# Help needed regarding WES



## derik2020 (May 29, 2017)

Hello Experts,

I'm in the process of evaluating my educational qualifications through WES.
I completed my bachelors in Sri Lanka and my MSc in Australia, so my problem is, do I have to evaluate both my MSc and bachelor from WES? or just the MSc?

Also please explain the process of submitting transcripts to WES. (Australian University is able to provide certificates to WES via "My eQuals" but not the Sri Lankan university)

please help

Thank you


----------



## Auld Yin (Mar 10, 2009)

derik2020 said:


> Hello Experts,
> 
> I'm in the process of evaluating my educational qualifications through WES.
> I completed my bachelors in Sri Lanka and my MSc in Australia, so my problem is, do I have to evaluate both my MSc and bachelor from WES? or just the MSc?
> ...


You’re required to include all your education. For the SriLankan docs just provide a notarized letter stating why you are unable to provide.


----------



## derik2020 (May 29, 2017)

Auld Yin said:


> You’re required to include all your education. For the SriLankan docs just provide a notarized letter stating why you are unable to provide.


Thank you, do I have to send both transcripts in the same envelop or is it ok if I show my MSc via "My eQuals" and send the degree certificate by mail?


----------

[Records of locating words and elements]
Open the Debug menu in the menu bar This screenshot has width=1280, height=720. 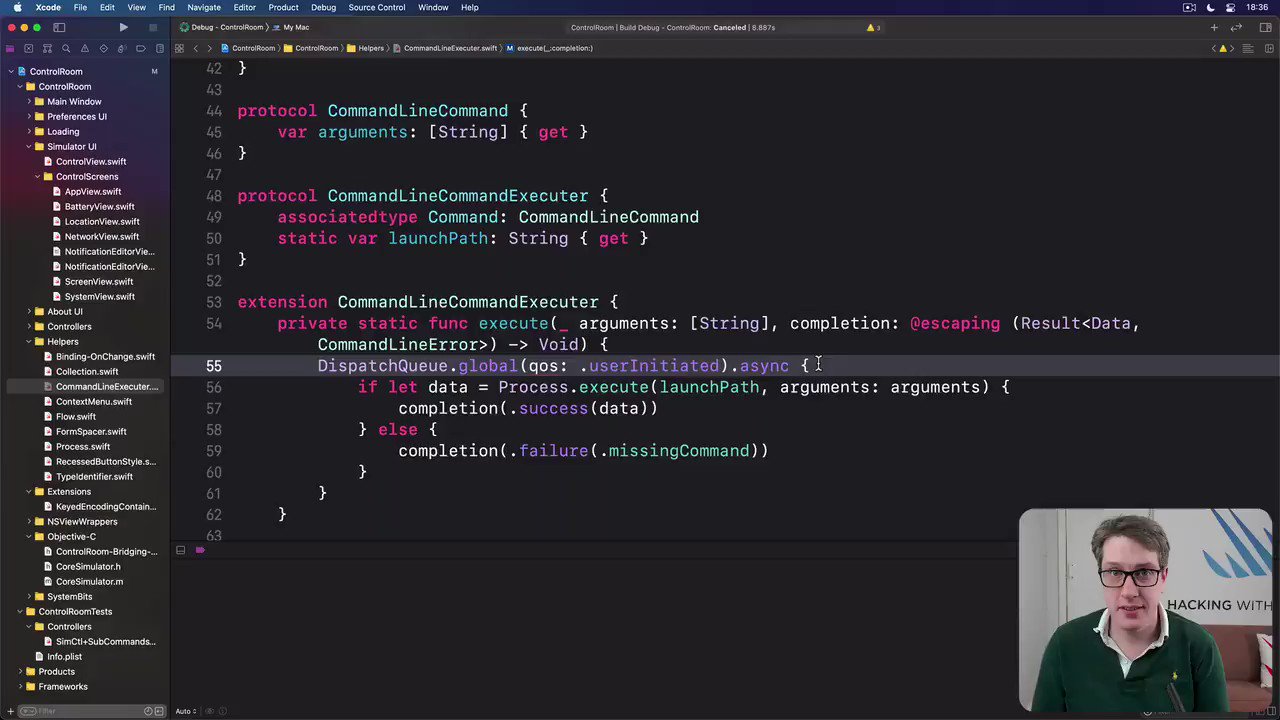[323, 7]
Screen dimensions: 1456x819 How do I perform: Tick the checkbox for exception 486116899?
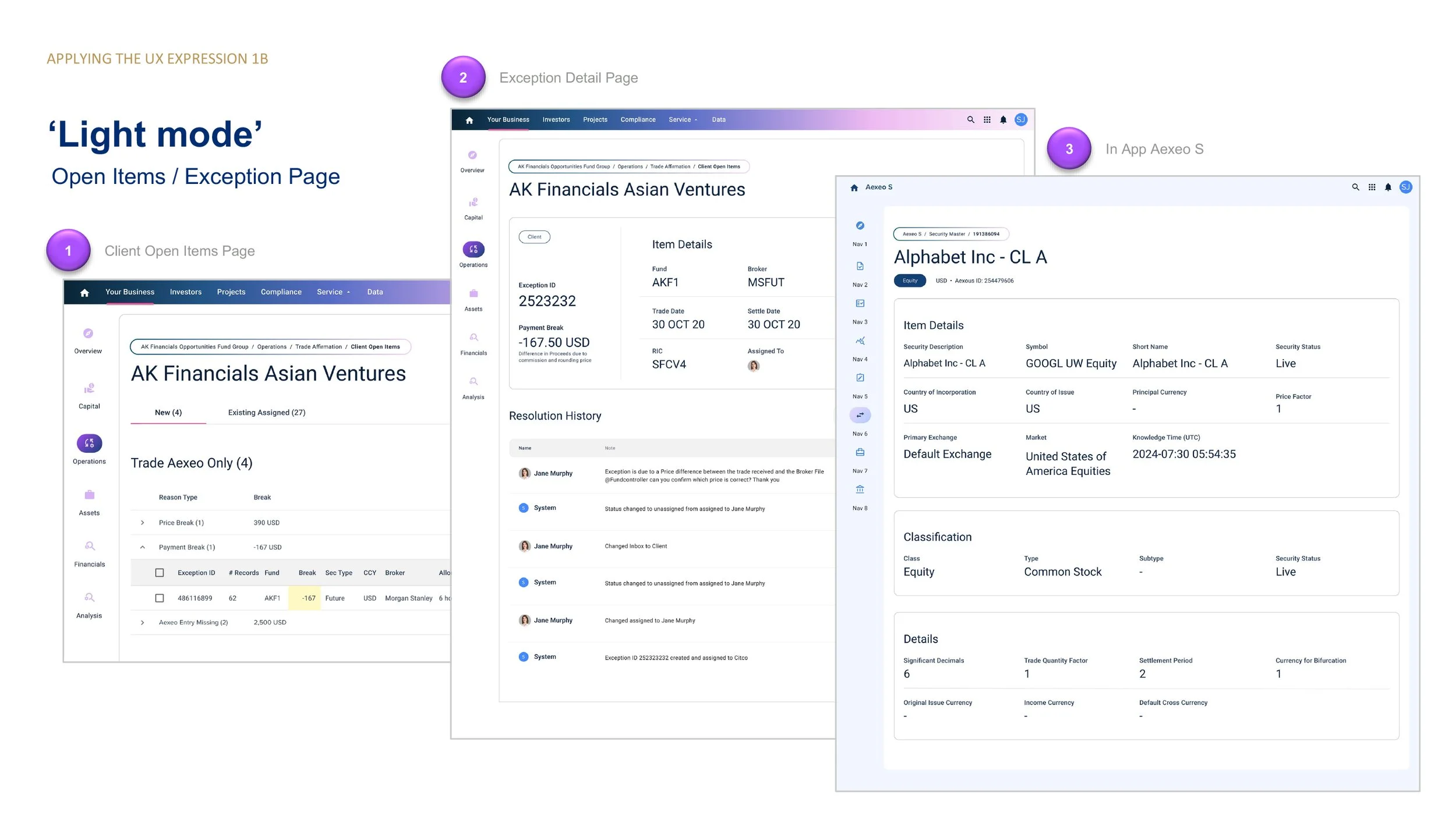click(160, 598)
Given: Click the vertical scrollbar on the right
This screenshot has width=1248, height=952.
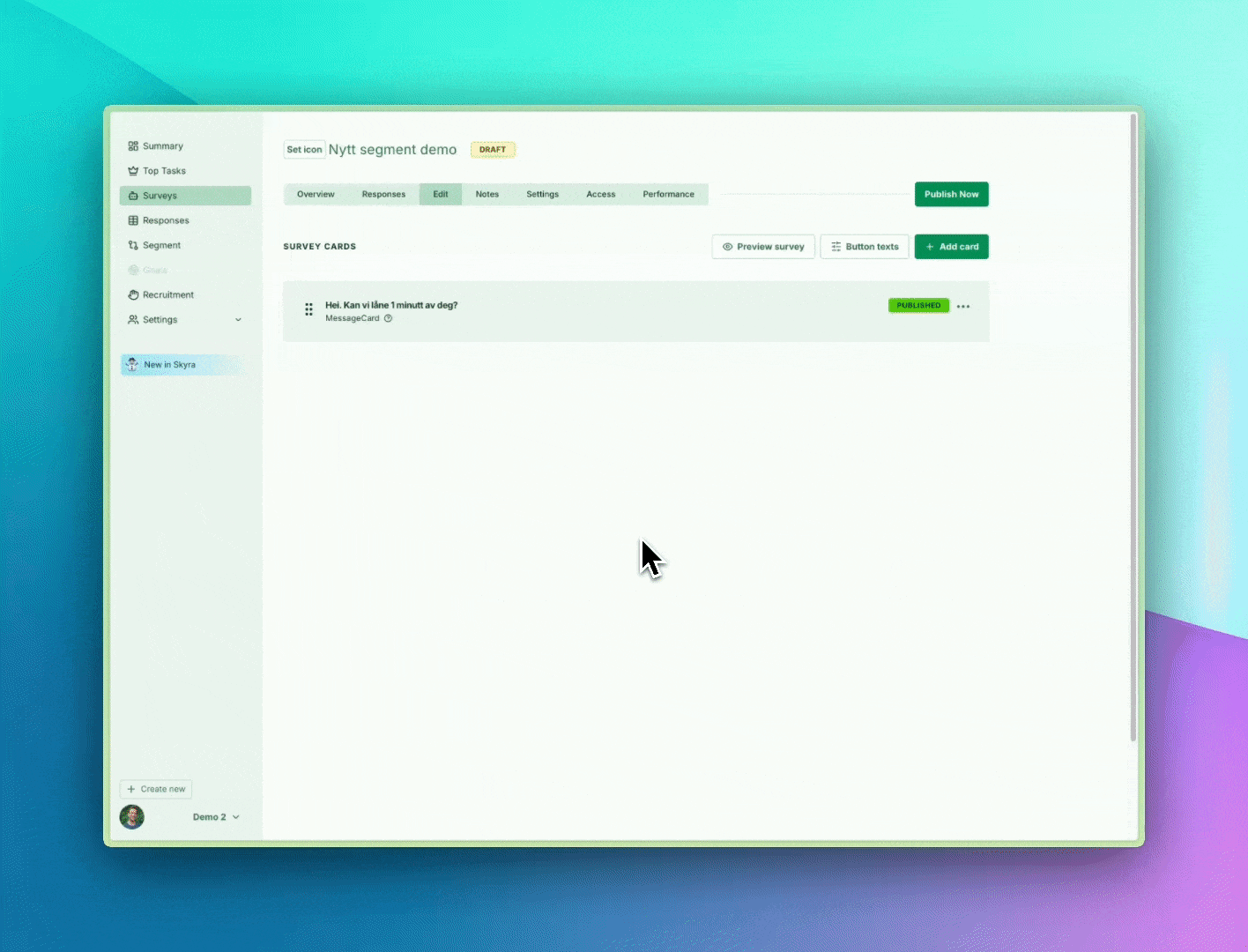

■ SHORT PROBLEM ■
In the WES thread, substitute "master's degree" for "MSc" and write out the stretch from "# Help needed" through "Sri Lankan university)" again.

■ REPLY TO THE TASK ■
# Help needed regarding WES



## derik2020 (May 29, 2017)

Hello Experts,

I'm in the process of evaluating my educational qualifications through WES.
I completed my bachelors in Sri Lanka and my master's degree in Australia, so my problem is, do I have to evaluate both my master's degree and bachelor from WES? or just the master's degree?

Also please explain the process of submitting transcripts to WES. (Australian University is able to provide certificates to WES via "My eQuals" but not the Sri Lankan university)